Parents, ask your child’s doctor to perform a full PPE.
Warming up and stretching before play can help prevent sports-related injuries (such as muscle tears or sprains) by stretching and releasing any muscle tension.
Action: Make time before practices and games to warm up. This could mean a light run, jogging in place, jumping jacks, or anything that brings the athletes’ heart rate up gradually. Then stretch all the major muscle groups, holding each stretch for 20 to 30 seconds.
CONCUSSIONS: Bumps, blows or hits to the head need to be taken seriously.

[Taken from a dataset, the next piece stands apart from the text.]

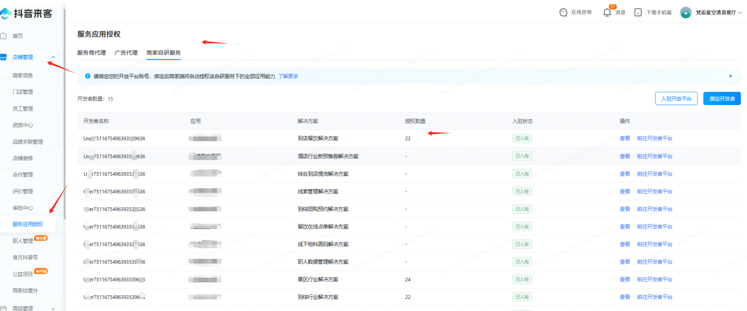Open the 消息 notification bell
747x311 pixels.
pyautogui.click(x=607, y=13)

Action: Learn the signs and symptoms of a concussion. If you suspect an athlete has sustained a concussion, immediately remove the child from play. Also, be aware of any concussion policies for your state and/or sports league.
HYDRATION: Hydrating before, during and after practices and games is essential.
Action: Make sure the athletes drink water 30 minutes before the activity begins and every 15-20 minutes during activity. Don’t wait for kids to tell you they are thirsty. Establish regular water breaks during practices and games.
REST: Rest is essential in reducing the risk of injuries.
Action: In addition to making sure kids get a rest break during practices and games, it’s recommended that they get two days off from sports activities every week and at least ten weeks of rest from any one sport each year.
GEAR: Wearing the appropriate and properly fitted sports gear during practices and games can help avoid minor and serious injuries.
Action: Make sure athletes have the right equipment—this may include helmets, shin guards, mouth guards, ankle braces, shoes with rubber cleats and sunscreen.
COACHES: It’s important to learn how to prevent injuries and handle medical emergencies.
Action: Establish guidelines that athletes, parents and coaches will follow, such as taking hydration breaks, learning ways to prevent, recognize and respond to concussions and preventing overuse injuries. It’s also a good idea to become trained and certified in first aid and emergency response.
PARENTS: Learn ways to help your child have fun, stay injury free and healthy while playing sports.
Action: Make sure your child receives a PPE from his or her doctor, encourage hydration before and after the game, and learn about the signs and symptoms of a concussion and an overuse injury. Becoming certified in first aid and CPR is another good idea.